Exercise objective: Go through the entries below and copy each line containing the word "bubble".

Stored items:
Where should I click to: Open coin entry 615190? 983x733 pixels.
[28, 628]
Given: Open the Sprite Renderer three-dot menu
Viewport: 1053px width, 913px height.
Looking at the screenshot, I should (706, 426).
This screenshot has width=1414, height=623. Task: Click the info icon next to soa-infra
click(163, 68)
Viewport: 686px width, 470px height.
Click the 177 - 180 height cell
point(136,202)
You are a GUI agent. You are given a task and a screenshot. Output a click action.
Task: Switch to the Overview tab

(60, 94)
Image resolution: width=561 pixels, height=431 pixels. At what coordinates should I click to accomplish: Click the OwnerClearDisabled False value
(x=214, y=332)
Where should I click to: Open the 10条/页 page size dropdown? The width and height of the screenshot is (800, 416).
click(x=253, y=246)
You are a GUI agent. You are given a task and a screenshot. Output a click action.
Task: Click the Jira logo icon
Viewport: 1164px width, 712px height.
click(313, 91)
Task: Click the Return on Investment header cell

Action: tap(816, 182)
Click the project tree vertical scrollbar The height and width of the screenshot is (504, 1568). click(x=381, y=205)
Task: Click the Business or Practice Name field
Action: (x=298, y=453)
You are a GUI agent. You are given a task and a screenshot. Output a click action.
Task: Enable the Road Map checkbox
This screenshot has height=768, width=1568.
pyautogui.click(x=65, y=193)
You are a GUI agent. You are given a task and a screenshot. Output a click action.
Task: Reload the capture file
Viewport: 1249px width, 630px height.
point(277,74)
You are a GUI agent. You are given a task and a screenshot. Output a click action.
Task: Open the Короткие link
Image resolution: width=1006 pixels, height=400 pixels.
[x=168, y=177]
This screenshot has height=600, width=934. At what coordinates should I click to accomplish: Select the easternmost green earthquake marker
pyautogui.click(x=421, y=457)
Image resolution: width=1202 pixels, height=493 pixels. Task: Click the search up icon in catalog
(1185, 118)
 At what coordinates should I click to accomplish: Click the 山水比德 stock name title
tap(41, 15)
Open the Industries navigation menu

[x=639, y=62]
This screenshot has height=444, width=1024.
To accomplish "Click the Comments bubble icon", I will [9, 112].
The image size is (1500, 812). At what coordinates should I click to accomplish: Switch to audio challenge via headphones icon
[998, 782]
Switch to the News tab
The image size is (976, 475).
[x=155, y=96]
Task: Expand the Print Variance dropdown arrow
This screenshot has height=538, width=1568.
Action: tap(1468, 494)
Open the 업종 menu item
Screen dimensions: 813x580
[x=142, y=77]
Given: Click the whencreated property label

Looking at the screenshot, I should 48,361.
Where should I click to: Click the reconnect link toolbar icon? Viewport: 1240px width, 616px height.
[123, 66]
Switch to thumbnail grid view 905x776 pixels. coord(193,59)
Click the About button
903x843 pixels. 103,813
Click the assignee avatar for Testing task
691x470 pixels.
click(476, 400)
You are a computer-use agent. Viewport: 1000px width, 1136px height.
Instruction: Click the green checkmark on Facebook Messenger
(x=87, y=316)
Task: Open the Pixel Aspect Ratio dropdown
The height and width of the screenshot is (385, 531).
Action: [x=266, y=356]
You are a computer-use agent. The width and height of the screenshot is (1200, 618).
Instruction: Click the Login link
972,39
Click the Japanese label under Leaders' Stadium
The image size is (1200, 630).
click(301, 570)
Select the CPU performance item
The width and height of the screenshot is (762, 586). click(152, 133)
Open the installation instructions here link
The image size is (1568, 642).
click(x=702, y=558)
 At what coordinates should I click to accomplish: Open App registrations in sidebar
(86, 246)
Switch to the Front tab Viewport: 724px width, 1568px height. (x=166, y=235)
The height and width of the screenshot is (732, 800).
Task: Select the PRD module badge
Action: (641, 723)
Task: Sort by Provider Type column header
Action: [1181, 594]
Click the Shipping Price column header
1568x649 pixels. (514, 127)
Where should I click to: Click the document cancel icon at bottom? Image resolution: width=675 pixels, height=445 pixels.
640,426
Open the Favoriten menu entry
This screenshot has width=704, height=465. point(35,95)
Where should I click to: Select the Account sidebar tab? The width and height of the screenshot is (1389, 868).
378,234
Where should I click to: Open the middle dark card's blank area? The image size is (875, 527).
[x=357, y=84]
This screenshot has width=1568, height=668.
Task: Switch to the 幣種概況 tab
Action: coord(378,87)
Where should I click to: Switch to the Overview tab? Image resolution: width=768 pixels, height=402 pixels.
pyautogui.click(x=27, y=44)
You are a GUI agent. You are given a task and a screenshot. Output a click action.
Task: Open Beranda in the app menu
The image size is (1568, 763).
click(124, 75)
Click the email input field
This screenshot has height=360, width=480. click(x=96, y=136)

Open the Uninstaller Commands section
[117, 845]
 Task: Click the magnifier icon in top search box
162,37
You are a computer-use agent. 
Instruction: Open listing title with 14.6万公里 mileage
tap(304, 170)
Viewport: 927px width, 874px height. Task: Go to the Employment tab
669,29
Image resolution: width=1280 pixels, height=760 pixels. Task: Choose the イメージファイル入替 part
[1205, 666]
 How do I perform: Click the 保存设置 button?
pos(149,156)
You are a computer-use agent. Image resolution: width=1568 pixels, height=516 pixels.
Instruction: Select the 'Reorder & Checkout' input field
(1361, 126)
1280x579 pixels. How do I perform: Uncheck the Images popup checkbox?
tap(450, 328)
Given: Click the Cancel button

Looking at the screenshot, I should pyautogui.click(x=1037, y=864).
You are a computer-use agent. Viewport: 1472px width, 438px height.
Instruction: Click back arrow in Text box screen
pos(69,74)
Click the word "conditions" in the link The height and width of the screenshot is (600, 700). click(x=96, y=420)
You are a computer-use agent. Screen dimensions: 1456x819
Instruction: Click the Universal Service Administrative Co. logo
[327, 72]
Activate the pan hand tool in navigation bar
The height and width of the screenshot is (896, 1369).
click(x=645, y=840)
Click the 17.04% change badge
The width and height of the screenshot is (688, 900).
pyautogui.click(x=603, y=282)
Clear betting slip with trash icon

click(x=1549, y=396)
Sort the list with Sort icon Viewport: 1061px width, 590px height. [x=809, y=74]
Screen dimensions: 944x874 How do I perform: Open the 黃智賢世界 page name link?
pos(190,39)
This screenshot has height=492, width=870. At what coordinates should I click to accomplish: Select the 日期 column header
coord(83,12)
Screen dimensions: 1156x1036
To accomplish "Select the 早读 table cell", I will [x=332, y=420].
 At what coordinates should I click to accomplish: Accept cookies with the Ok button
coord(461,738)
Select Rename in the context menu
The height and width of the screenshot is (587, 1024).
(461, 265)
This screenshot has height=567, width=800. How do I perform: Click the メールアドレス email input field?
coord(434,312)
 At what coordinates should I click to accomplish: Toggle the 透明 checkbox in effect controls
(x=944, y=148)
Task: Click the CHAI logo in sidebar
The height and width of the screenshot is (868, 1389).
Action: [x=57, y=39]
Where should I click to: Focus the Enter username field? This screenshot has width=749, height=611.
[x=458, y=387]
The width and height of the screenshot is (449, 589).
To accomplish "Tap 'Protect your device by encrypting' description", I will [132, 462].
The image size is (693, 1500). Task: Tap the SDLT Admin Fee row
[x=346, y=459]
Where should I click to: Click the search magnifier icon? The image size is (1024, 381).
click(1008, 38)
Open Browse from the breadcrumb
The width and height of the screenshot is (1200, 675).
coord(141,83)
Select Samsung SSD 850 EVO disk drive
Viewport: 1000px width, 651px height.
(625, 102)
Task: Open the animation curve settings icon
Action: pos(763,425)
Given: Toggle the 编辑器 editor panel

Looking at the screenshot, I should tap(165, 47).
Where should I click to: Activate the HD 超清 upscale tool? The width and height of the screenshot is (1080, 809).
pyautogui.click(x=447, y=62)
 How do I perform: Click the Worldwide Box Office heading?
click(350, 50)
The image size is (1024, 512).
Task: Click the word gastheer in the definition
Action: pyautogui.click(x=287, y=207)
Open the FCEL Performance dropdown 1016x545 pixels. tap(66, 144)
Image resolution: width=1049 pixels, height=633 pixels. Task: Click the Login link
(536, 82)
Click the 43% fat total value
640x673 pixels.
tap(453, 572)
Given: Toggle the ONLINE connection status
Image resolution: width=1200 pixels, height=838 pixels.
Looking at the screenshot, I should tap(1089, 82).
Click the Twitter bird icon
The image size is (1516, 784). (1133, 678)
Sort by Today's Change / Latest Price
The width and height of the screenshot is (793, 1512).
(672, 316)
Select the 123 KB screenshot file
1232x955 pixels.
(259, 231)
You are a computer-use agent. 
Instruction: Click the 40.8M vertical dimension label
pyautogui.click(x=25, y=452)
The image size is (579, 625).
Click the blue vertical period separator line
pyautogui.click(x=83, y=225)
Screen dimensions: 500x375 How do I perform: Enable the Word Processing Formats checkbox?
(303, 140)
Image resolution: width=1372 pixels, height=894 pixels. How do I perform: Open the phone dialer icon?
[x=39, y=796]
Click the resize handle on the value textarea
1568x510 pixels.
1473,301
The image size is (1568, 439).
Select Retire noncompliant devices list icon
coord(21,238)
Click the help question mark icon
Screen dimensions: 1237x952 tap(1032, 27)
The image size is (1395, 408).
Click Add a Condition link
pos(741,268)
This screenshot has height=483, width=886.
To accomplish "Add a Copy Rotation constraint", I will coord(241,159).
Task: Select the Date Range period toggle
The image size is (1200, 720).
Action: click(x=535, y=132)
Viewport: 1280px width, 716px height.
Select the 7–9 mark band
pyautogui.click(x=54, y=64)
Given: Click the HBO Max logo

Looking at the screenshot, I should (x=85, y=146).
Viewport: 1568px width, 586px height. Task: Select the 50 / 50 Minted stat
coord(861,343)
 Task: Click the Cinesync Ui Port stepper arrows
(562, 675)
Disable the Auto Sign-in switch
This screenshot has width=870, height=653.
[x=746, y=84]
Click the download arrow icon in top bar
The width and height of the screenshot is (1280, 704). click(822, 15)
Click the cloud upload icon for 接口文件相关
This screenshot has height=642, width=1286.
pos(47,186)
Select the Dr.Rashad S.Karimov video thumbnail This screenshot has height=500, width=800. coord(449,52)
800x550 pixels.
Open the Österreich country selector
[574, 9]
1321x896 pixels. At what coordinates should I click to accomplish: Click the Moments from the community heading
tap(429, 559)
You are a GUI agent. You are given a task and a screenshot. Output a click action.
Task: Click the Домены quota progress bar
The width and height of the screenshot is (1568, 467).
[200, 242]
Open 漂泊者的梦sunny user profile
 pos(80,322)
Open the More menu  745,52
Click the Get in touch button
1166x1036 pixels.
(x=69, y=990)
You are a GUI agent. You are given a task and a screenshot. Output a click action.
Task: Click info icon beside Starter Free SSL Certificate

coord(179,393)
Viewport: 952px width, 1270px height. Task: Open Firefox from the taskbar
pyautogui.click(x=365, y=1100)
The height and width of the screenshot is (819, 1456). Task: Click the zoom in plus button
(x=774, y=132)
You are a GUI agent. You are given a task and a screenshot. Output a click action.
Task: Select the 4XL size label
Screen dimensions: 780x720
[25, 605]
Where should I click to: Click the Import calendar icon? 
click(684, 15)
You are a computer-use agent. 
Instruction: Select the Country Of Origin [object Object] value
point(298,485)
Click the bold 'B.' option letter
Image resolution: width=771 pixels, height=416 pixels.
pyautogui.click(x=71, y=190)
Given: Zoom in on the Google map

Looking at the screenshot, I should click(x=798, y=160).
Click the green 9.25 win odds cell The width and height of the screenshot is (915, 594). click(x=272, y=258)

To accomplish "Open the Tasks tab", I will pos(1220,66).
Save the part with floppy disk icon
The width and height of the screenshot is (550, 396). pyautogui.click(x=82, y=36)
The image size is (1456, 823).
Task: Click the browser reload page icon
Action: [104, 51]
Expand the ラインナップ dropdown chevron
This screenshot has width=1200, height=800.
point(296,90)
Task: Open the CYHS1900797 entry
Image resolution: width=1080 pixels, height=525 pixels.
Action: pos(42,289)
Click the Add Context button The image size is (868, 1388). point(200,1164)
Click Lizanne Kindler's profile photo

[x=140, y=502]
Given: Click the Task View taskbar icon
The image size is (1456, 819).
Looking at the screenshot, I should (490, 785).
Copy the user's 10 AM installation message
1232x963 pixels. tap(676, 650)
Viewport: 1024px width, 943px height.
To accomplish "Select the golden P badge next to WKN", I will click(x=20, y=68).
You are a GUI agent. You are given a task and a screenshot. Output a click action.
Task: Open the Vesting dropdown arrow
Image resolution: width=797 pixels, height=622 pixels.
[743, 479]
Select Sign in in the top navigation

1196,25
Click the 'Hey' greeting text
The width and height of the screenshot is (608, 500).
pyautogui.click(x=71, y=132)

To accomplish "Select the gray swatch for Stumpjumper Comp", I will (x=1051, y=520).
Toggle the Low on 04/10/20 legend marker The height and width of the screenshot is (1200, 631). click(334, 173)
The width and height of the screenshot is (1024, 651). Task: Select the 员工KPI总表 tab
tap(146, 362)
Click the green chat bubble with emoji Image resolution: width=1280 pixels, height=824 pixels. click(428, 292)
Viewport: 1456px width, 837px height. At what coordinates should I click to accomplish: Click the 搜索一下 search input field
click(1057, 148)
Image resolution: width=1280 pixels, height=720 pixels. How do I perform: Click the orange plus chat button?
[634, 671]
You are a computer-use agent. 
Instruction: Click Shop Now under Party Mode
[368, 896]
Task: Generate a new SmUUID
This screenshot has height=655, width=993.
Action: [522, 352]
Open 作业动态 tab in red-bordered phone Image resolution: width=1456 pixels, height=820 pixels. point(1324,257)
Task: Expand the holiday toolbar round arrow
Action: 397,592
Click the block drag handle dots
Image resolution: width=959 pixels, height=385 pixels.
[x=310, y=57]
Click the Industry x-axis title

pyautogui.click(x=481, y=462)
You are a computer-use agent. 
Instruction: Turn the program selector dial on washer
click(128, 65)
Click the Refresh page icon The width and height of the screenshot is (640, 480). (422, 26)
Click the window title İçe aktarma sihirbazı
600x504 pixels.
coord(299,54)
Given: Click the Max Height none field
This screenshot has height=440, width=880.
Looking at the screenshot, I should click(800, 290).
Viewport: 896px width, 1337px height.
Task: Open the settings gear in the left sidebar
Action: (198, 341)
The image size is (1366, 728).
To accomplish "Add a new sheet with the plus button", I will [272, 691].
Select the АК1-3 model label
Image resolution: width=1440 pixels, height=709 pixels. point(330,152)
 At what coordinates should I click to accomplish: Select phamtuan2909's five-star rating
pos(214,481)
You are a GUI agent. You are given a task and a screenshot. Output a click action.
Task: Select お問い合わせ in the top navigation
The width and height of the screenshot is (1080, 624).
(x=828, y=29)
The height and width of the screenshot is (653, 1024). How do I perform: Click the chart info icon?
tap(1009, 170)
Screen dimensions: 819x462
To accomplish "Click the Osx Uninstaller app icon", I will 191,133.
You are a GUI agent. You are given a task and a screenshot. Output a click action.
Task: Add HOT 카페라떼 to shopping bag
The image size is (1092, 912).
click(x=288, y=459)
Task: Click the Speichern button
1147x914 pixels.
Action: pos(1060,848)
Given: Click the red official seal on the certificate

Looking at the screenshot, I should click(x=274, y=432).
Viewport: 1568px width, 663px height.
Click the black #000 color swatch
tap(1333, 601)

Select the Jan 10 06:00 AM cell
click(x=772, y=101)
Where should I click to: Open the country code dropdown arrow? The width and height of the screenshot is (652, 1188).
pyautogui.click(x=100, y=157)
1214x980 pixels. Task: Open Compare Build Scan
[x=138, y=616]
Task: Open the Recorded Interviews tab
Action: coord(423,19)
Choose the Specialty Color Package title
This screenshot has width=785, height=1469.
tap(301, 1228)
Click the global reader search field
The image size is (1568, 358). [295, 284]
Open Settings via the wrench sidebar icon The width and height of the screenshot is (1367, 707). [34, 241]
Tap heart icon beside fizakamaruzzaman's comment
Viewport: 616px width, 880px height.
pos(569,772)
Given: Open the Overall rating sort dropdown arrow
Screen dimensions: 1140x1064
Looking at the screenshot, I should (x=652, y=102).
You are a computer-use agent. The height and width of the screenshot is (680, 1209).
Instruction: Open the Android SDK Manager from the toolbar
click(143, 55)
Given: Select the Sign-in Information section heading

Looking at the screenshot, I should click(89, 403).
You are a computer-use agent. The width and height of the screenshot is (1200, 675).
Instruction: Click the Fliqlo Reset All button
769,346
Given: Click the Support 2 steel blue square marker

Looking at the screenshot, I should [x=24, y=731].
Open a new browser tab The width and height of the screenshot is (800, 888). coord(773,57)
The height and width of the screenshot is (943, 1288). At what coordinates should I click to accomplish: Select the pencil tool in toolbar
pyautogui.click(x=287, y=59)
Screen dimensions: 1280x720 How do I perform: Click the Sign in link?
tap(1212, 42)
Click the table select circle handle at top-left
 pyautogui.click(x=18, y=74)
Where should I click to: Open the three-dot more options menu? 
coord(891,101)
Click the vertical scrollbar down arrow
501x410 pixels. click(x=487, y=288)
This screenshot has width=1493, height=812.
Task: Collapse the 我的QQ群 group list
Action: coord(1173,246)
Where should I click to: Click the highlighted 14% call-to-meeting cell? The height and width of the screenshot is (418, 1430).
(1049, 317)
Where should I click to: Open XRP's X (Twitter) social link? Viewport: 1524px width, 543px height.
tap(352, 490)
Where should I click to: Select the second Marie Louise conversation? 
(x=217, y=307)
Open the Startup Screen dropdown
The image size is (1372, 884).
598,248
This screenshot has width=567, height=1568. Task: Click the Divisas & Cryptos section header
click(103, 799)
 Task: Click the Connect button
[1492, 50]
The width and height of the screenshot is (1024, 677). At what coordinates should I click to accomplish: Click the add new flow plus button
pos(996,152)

Final answer:
To accomplish "Click the Comments bubble icon", I will [9, 112].
Click the green chat bubble with emoji Image resolution: width=1280 pixels, height=824 pixels. click(428, 292)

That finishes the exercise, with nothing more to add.